While I agree that it's a must read for all gunowners, that is NOT my site. That happened to a guy who posts on Glocktalk under the name DustyJacket.
 
I was wondering about that.

So that's two people who think I've parked a JHP in my leg? [laugh] Chances are a park'd RIA would rust itself shut before I had an ND with one.

ETA: I've never had any kind of AD/ND/high velocity near circumcision before.
 
So that's two people who think I've parked a JHP in my leg? [laugh] Chances are a park'd RIA would rust itself shut before I had an ND with one.
No, I was looking at the site and given the location and age of the fellow thought that it wasn't you.
 
I had an AD back in the day while teaching students in the Corps. I should have gotten fired/in trouble/lost rank, but a lot of little factors saved my butt. I was teaching Marines at the CQB school down in VA. We were practical application sessions after a class and I was working with my students on pistol drills going from standing to kneeling. This was supposed to be dry fire time. All instructors wore condition one pistols everyday when we were down range with students, so wearing and using it daily was second nature to me. Instructors fired/demo'd many rounds of pistol and sub-gun each day. But before giving this dry fire demo, I should have unloaded and showed clear. I know that,,, I did not do that.

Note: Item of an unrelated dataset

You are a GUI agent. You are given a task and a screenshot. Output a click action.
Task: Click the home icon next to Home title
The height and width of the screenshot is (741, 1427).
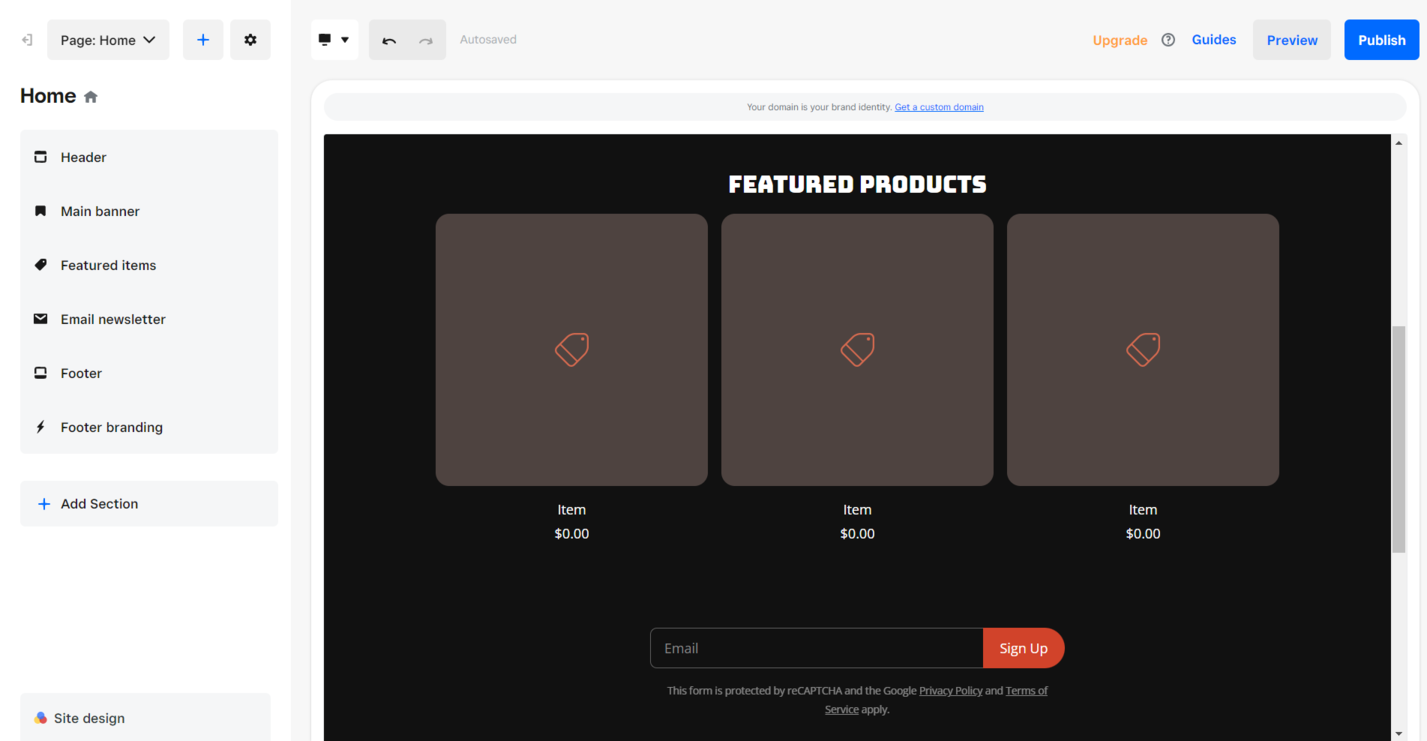click(x=90, y=95)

My pistol was pointed in a safe direction and after the round fired -- it startled me, but I just played it off. I've always been quick on my feet and I instantly thought the best thing to do was to not lose bearing and just continue to march. [hmmm] It wasn't like this range complex was dead quiet; there was other people using other cells on the same range complex. And somehow my students kept quiet. My students definitely could have hung me out to dry if they wanted to. I saw an instructor relieved of duty for this in the past, so I got very lucky in many way. It happens, and I messed up big time, but at least my weapon was pointed in a safe direction.
 
So that's two people who think I've parked a JHP in my leg? [laugh] Chances are a park'd RIA would rust itself shut before I had an ND with one.

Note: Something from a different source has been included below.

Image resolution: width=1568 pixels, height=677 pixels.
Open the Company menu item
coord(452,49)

Hell, it'd probably rust itself OPEN with the slide locked back. [rofl]

-Mike
 
One of the big reasons I only shoot on my own land these days is the people at the ranges. We have had many shoots where people have no ( or seem to not have any ) concept of safety everything form muzzle sweeping to shooting at non targets. Of coursed the only two times I have actually seen injuries where both from the same thing. Laser bore sight alignment tools. I personally watched one go boom the second I heard and turned to see the result. The first case a piece of the tool ended up stuck in the guys forehead. In the second case a piece of the barrel sheared off and impaled the guy next to him in the leg though it was only a inch or so long. I will NEVER understand that one. How do you forget you have a object in the end of your barrel?